The Florida chapter of the national young voter mobilization giant first opened in September of 2017 with a $3.5 million grant from American billionaire Tom Steyer. In the year since, NextGen reports it spent a total of $9.7 million to register and motivate young people (roughly 18-29 years old) to vote in this year’s midterm election.
“I think we did extremely well, and I think that that is evidenced by flipping two (Congressional) seats,” says Cass.
The two South Florida seats Cass references now belong to Democratic candidate Debbie Mucarsel-Powell, who won against Republican Carlos Curbelo, and Democratic candidate Donna Shalala, who won against Republican Maria Elvira Salazar (and no-party affiliate Mayra Joli, who got roughly 2 percent of the vote).
“We’re still trying to figure out the outcome of this particular election,” Cass says. “(But) the movement that was built isn’t going anywhere.”

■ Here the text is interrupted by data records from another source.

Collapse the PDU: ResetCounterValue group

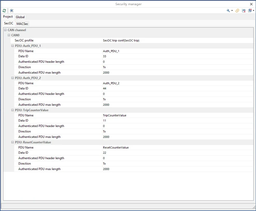click(13, 142)
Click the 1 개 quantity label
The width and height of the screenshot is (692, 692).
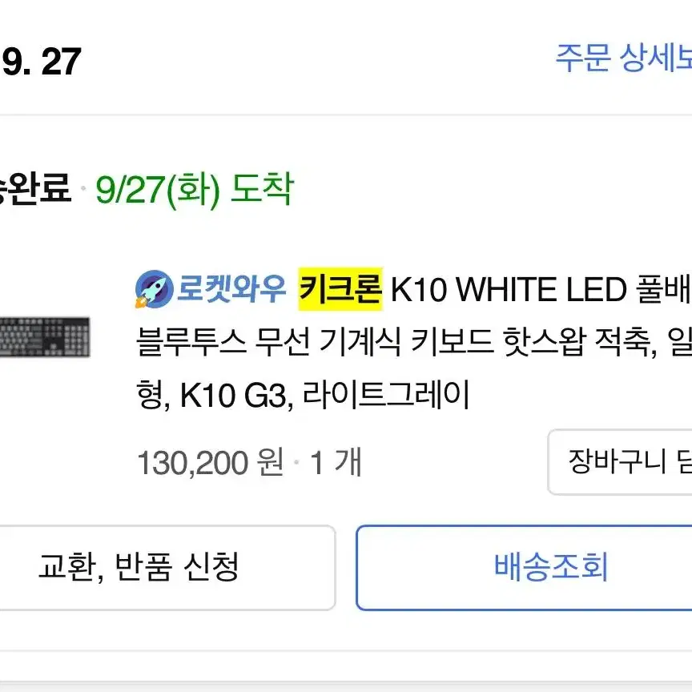click(x=336, y=463)
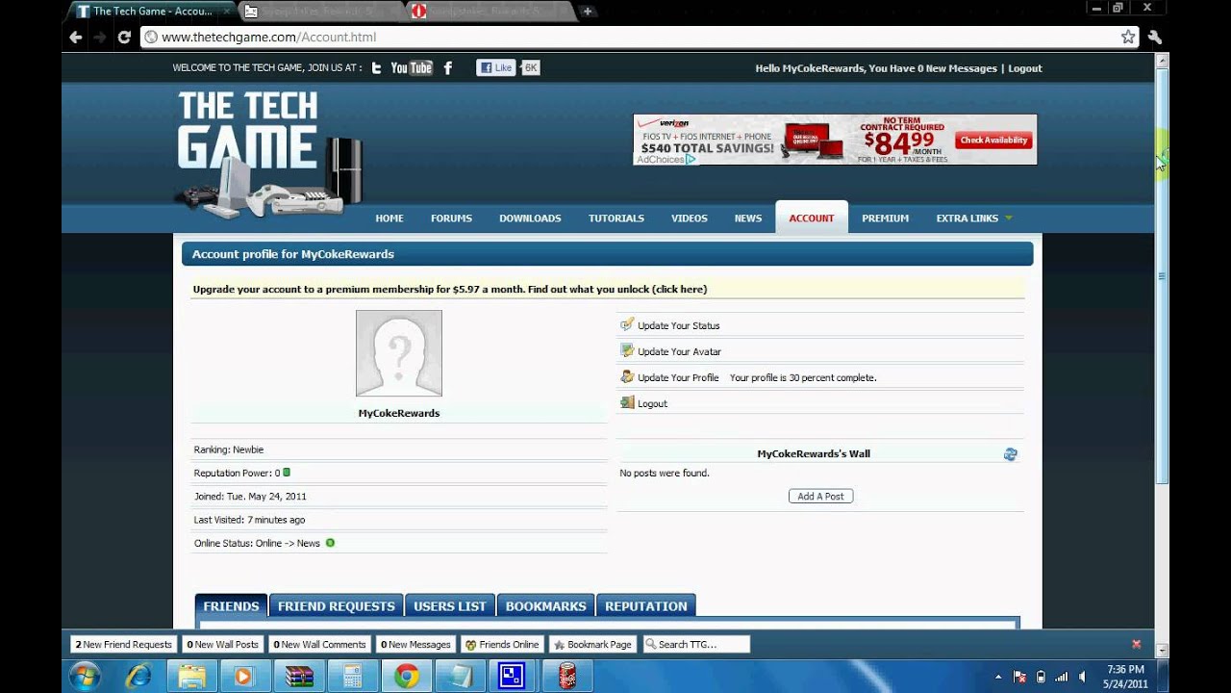1231x693 pixels.
Task: Click the Twitter icon in header
Action: point(376,68)
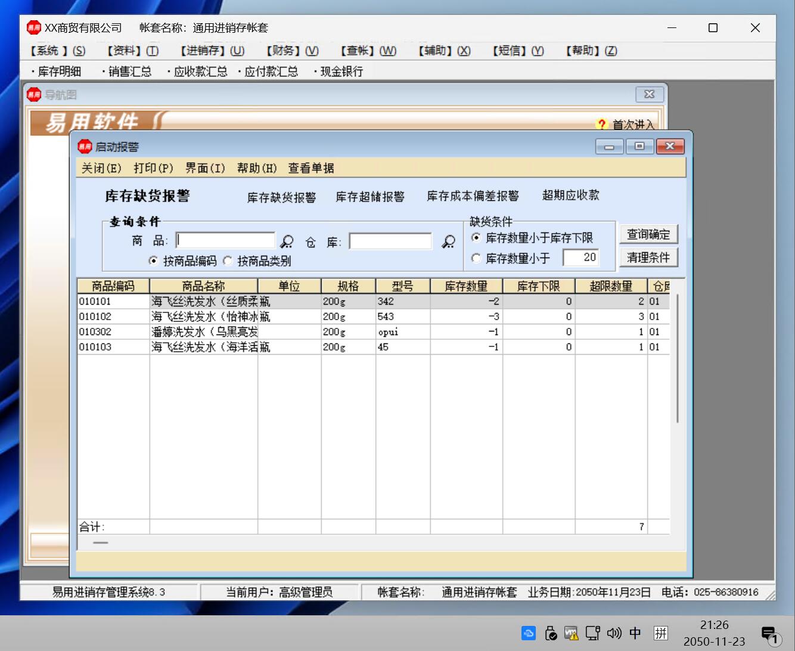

NextGen documented voter turnout near five universities around the state and found that turnout in those areas was significantly higher this year than in 2014’s midterm election.
Around the University of Central Florida in Orlando, voter turnout was almost quadruple what it was in 2014, up from 355 people who voted to 1,390 people who voted, NextGen reports. At Bethune Cookman University in Daytona Beach, voter turnout was nearly twice what it was in 2014. At the University of Florida in Gainesville, nearly three times as many people voted this year when compared to 2014, up from 908 people who voted to 2,450 people who voted, NextGen reports.
NextGen also looked at voter turnout near Florida State University and Florida A&M University in Tallahassee and says the areas saw significant increases from 2014.
Cass says it’s too early to predict if the issues that NextGen documented as priorities for young voters –such as climate change, affordable healthcare, and the cost of attending a public university – will be a large part of the 2019 Legislative session, but Cass says she believes the energy NextGen amplified in this year’s election will have an ongoing impact in state politics.
“Young people are really going to be speaking up,” Cass says. “I think that this energy around the youth vote isn’t going anywhere.”